Failure to Address Pressure Ulcer Risk and Prevention in Resident Care Plan
Penalty
Summary
The facility failed to recognize and address the risk of pressure ulcer development for a resident with multiple medical conditions, including type 2 diabetes mellitus, seborrheic dermatitis, schizoaffective disorder, and COPD. Despite the resident being identified as at risk for pressure ulcers and having a Braden Scale assessment completed, the care plan did not include a specific area for skin care or pressure ulcer prevention. The resident was independent with most activities of daily living and had a pressure-reducing device for the bed, but the care plan lacked individualized interventions to address skin integrity and prevent pressure injuries. The first observation of a Stage 2 pressure ulcer on the resident's upper right buttock was documented in the medical record, with subsequent physician orders for wound care and nutritional supplementation.

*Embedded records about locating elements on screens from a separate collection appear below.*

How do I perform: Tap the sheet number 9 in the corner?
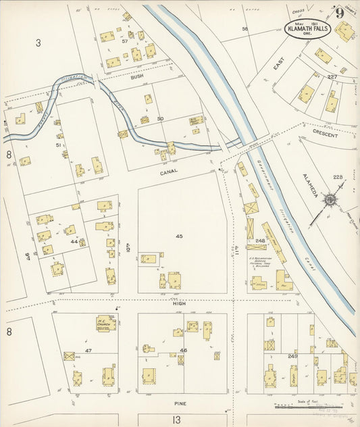pos(337,13)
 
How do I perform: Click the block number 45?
pos(179,236)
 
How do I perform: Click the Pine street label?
pos(180,403)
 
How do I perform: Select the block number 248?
pos(260,240)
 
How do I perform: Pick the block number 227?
pos(332,77)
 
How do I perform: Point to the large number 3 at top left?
pos(38,43)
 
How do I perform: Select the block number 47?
pos(88,351)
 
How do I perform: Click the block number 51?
pos(58,145)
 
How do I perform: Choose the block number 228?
pos(337,177)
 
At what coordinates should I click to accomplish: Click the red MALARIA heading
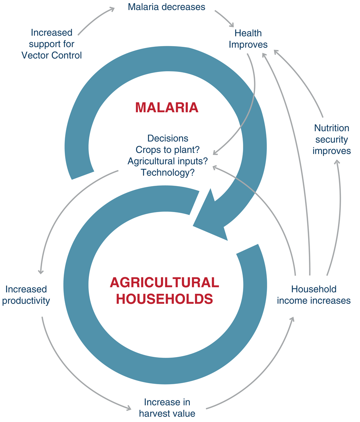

Prior to the identification of the wound, there was no evidence that the care plan had been updated to include interventions for skin care or pressure ulcer prevention, despite the resident's risk factors. Staff interviews confirmed that the care plan should have included such interventions and that it was not updated after the wound developed. Facility policy required comprehensive assessment, individualized care planning, and implementation of interventions to prevent pressure ulcers, as well as regular monitoring and modification of care plans as needed. However, the facility did not follow these procedures for the resident, resulting in a failure to prevent the development of a pressure ulcer and to address the resident's risk in a timely manner.